Recorded data:

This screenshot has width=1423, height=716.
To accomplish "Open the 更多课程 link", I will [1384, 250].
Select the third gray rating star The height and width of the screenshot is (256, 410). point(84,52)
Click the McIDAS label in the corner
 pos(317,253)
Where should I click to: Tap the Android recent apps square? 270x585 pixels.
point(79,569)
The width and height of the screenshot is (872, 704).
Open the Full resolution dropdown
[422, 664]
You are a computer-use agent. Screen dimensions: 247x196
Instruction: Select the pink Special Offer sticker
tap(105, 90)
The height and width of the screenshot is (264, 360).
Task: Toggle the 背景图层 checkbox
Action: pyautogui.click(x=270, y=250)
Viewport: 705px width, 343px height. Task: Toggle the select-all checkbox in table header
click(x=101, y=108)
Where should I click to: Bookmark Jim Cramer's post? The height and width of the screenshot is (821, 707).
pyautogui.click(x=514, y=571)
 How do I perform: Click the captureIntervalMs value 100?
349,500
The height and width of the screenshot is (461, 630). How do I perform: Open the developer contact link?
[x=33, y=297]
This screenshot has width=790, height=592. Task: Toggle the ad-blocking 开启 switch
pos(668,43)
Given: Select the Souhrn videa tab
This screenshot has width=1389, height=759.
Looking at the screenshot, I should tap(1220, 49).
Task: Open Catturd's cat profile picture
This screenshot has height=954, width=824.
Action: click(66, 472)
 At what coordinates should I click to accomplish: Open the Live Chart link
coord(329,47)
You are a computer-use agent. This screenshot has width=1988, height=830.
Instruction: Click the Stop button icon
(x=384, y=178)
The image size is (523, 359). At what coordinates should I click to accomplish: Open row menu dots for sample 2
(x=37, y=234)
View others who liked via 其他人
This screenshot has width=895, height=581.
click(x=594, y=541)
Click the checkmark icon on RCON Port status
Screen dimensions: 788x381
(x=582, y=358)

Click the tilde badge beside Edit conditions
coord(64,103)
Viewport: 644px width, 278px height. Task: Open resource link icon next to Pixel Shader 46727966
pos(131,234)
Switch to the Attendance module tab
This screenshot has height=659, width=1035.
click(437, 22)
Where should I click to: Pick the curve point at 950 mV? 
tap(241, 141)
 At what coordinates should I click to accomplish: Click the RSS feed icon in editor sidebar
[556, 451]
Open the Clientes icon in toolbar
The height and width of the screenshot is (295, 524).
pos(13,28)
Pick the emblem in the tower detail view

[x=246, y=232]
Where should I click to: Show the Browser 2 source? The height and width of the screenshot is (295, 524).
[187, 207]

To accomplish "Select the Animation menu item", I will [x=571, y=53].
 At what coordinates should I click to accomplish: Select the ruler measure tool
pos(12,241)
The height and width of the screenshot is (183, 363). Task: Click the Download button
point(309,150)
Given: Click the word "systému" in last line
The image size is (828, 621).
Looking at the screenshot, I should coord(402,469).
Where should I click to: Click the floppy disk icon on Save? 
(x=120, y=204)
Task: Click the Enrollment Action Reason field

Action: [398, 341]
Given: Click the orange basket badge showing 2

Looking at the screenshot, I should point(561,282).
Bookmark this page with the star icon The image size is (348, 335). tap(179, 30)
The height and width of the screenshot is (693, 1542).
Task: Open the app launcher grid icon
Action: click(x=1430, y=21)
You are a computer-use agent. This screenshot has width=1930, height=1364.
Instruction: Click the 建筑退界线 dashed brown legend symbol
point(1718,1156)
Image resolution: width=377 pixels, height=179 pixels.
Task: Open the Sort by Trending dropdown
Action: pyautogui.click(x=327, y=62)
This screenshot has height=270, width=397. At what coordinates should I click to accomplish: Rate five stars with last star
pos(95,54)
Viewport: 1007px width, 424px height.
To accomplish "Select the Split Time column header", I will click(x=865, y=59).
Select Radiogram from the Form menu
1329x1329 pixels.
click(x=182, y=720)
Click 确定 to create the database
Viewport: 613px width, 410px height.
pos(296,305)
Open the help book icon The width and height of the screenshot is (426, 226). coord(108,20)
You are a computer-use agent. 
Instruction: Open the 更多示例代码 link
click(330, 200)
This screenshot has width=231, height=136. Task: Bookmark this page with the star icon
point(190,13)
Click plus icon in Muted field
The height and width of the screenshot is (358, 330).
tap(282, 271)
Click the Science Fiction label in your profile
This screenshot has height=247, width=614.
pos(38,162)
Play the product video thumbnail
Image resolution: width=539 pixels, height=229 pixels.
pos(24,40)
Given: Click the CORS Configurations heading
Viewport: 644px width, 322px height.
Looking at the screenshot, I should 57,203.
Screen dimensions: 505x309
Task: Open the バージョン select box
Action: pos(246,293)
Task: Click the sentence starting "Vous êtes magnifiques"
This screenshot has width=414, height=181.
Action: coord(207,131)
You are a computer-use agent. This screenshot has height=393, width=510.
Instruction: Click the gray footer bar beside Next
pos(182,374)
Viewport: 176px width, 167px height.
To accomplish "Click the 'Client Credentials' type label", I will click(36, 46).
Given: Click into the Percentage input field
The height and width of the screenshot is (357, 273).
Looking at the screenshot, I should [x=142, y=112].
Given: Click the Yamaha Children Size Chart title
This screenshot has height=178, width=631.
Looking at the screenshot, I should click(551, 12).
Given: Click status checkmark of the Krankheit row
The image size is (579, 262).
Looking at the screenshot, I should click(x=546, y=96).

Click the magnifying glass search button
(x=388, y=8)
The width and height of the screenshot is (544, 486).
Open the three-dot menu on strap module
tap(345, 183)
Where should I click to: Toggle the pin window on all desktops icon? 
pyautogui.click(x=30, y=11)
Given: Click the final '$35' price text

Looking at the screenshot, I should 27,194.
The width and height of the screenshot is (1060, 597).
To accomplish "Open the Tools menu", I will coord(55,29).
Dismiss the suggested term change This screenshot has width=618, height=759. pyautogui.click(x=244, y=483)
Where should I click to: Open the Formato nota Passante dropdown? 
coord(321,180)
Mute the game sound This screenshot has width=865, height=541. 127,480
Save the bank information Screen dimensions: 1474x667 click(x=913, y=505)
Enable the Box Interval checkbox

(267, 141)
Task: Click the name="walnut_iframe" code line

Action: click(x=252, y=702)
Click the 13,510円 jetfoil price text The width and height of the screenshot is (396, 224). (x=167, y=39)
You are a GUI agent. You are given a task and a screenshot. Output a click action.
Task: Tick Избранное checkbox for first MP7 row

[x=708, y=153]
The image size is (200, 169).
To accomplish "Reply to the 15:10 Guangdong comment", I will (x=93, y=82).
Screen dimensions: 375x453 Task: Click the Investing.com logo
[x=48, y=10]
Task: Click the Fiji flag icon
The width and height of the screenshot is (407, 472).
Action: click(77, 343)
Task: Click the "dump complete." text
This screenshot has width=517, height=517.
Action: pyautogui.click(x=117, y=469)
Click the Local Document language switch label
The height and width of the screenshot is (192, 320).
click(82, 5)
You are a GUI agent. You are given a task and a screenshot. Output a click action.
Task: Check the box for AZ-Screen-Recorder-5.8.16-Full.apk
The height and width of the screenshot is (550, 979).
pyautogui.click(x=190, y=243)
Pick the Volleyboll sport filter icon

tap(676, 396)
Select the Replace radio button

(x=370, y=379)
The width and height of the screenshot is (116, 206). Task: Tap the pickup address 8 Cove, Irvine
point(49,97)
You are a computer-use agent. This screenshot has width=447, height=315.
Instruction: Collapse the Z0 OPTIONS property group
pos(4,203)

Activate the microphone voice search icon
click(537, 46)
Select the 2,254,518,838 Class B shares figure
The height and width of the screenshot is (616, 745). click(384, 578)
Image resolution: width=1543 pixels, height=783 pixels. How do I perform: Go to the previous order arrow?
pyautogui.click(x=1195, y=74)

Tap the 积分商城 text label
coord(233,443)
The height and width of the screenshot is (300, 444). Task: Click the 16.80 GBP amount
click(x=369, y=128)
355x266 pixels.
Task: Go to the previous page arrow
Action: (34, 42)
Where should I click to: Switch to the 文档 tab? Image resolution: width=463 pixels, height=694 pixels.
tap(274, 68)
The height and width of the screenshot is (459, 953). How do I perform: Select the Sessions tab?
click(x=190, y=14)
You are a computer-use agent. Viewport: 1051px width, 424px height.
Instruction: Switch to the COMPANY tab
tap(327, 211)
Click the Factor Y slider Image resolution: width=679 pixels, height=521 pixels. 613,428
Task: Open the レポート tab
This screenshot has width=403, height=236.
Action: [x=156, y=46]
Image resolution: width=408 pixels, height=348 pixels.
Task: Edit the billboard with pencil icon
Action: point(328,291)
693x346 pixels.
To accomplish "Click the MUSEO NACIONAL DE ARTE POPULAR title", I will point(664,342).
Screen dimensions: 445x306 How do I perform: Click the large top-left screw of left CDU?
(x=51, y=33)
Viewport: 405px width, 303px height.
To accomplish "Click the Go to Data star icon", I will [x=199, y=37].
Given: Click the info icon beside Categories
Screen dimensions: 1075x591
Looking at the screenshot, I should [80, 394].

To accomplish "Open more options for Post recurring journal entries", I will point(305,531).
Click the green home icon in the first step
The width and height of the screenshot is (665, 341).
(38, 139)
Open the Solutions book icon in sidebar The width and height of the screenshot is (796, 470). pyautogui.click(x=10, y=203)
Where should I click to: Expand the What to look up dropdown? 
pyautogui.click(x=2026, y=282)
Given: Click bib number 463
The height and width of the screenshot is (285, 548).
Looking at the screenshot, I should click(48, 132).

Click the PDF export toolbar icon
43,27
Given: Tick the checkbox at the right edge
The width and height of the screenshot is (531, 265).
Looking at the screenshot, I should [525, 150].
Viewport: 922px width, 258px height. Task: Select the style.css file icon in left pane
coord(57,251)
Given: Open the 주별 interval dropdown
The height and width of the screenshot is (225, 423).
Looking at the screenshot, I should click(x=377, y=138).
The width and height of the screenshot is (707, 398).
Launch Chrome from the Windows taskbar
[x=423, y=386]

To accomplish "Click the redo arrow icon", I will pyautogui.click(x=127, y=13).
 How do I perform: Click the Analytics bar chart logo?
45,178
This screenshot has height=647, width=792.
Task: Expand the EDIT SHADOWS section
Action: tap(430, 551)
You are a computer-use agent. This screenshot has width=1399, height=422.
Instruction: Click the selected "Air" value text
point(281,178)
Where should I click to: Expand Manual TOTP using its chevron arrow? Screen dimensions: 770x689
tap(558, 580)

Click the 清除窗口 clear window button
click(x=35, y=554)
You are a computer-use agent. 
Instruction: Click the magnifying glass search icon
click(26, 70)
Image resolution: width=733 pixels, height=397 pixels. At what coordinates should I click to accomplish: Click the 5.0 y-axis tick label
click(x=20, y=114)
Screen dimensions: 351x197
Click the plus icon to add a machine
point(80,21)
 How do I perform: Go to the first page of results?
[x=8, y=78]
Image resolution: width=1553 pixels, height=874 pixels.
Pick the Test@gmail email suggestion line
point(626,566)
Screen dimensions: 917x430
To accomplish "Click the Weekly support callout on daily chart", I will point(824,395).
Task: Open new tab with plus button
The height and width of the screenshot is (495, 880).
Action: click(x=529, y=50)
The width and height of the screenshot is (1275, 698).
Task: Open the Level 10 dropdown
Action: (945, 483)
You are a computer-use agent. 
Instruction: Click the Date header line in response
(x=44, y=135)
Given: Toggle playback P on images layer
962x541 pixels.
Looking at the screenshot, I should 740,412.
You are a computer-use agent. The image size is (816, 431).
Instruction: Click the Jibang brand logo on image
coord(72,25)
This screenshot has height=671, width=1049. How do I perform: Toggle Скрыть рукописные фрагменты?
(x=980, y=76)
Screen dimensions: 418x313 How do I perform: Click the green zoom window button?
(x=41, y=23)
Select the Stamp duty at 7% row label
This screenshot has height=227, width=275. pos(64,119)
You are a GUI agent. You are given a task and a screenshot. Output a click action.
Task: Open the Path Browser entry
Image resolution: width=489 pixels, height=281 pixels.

*TASK PROMPT*:
Only one number is wanted: how many lines in the records above contain the string "title".

*REPLY*:
2